Your task: Copy out every row below word for word, leaving out the pictures.

Entries shown:
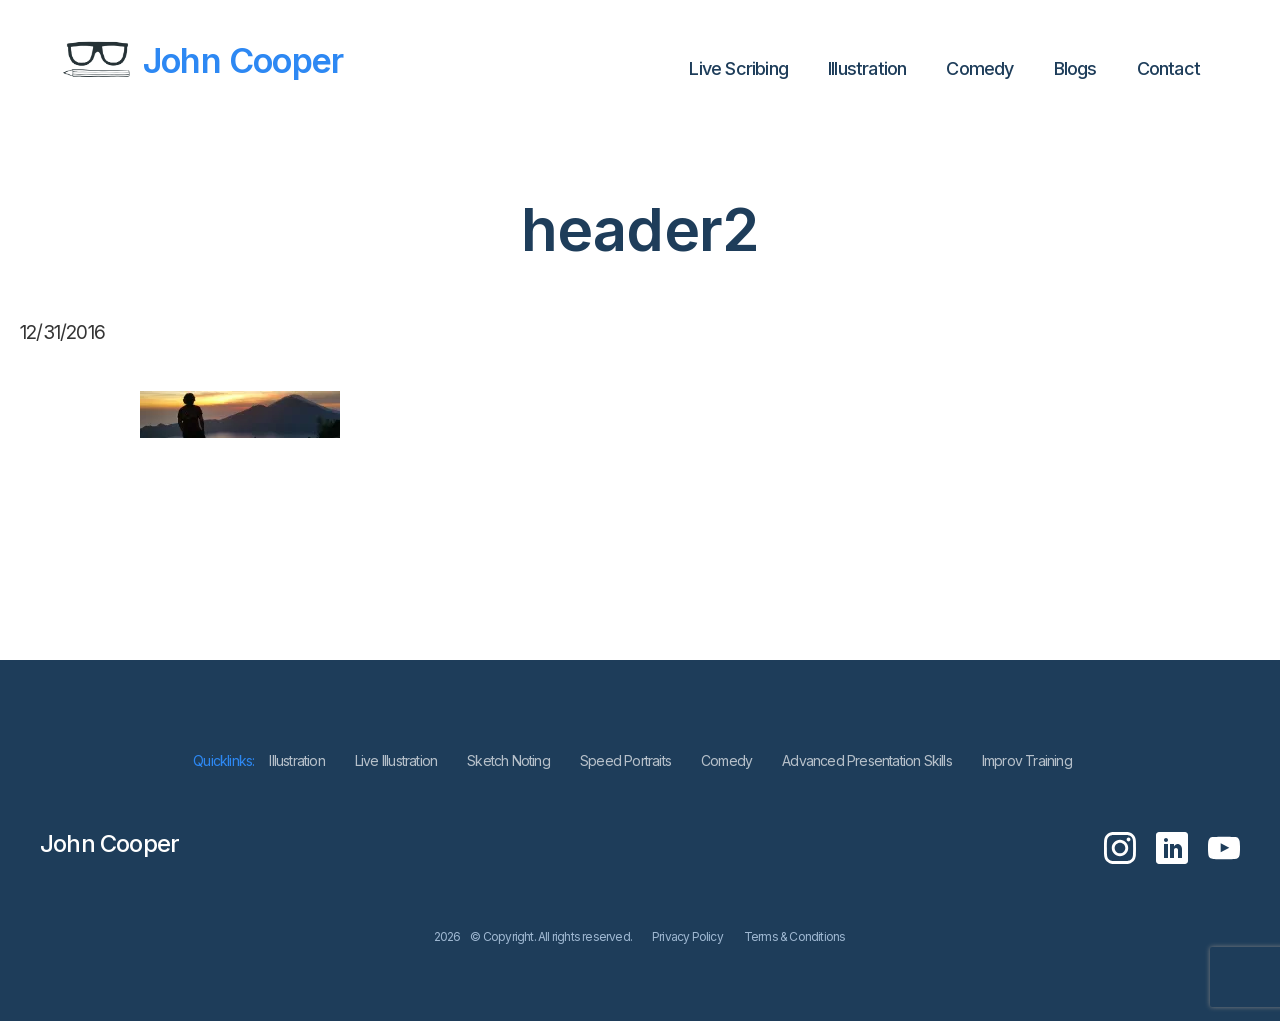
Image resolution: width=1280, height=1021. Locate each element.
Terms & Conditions (795, 936)
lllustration (867, 68)
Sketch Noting (508, 760)
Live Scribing (738, 68)
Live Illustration (396, 760)
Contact (1168, 68)
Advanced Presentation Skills (867, 760)
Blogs (1075, 68)
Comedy (979, 68)
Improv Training (1027, 760)
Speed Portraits (625, 760)
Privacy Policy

Written reply:
Image resolution: width=1280, height=1021. Locate each element.
Terms & Conditions (795, 936)
lllustration (867, 68)
Sketch Noting (508, 760)
Live Scribing (738, 68)
Live Illustration (396, 760)
Contact (1168, 68)
Advanced Presentation Skills (867, 760)
Blogs (1075, 68)
Comedy (979, 68)
Improv Training (1027, 760)
Speed Portraits (625, 760)
Privacy Policy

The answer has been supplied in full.